Carlee Gilbert, Institute of Population Health
For service provision, key themes include improving diagnosis, access to treatment and specialist care, along with improved communication and co-ordination between healthcare professionals and support services. This includes access to chILD specific education and resources for healthcare professionals and families. There is an openness towards integrating digital technology and data sharing into chILD healthcare to support these changes.
Exploring adult transition, education and communication is key to a successful transition process. A person-centred approach is recommended, along with allowing continued parent advocacy if required. There are concerns that adult healthcare professionals may not understand chILD conditions and accessing other healthcare services is highlighted to be very different to paediatric care, which may impact on physical and mental well-being.
The activity of designing an “ideal” chILD-specific service indicated a preference for highly specialised funding.

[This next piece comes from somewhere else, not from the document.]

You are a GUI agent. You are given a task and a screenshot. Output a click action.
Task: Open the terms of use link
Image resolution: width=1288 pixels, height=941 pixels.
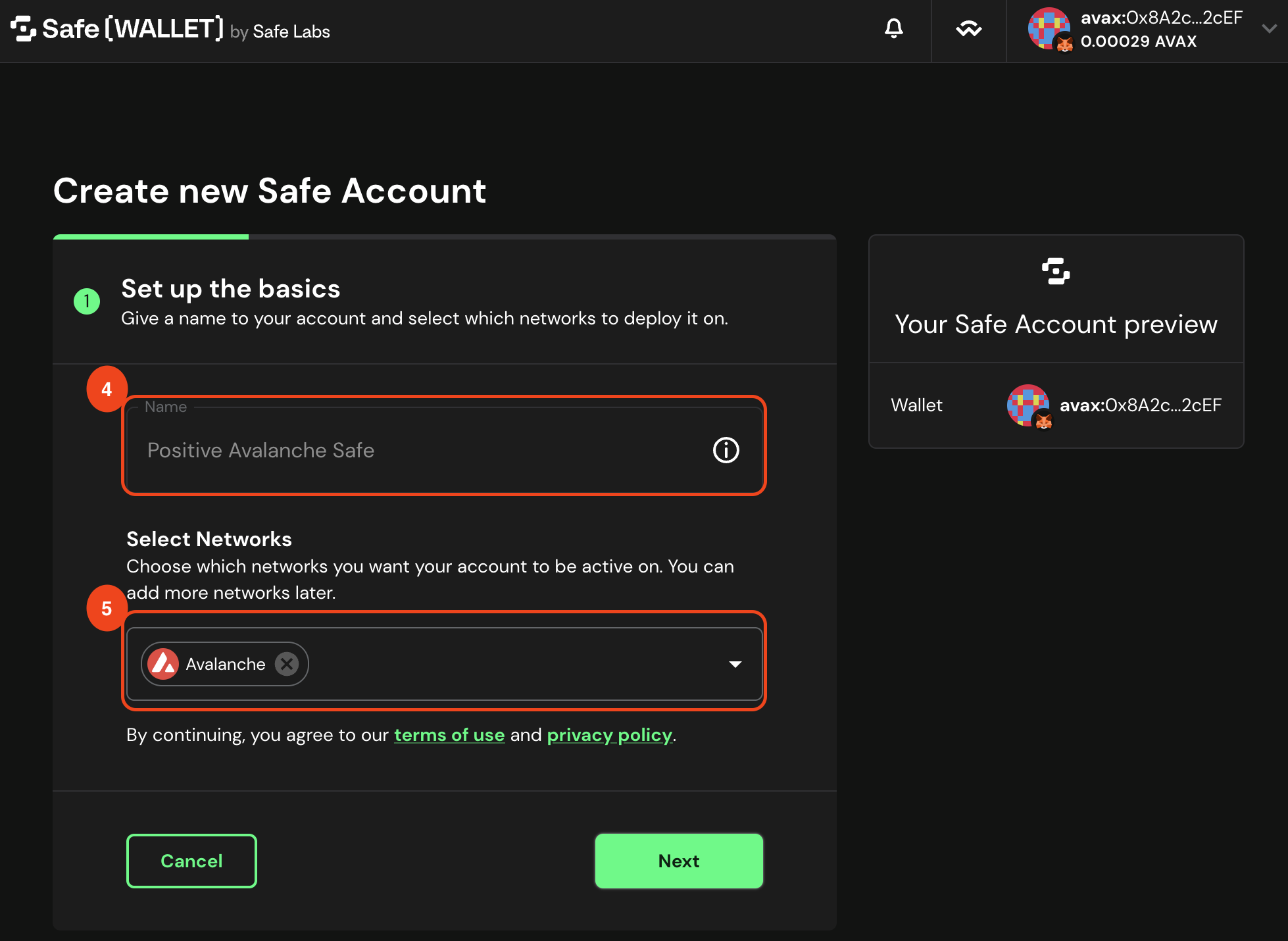(x=449, y=735)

This came in the form of a chILD-specific Centre of Excellence. To continue with supporting this patient's voice, we recommended to continue with chILD engagement of patients, family members and patient organisations.
For any future consultations, we will plan to include healthcare professionals and researchers. This will provide a fuller picture of chILD healthcare services across the UK and enable further discussion in addressing those needs and wants for continued quality care.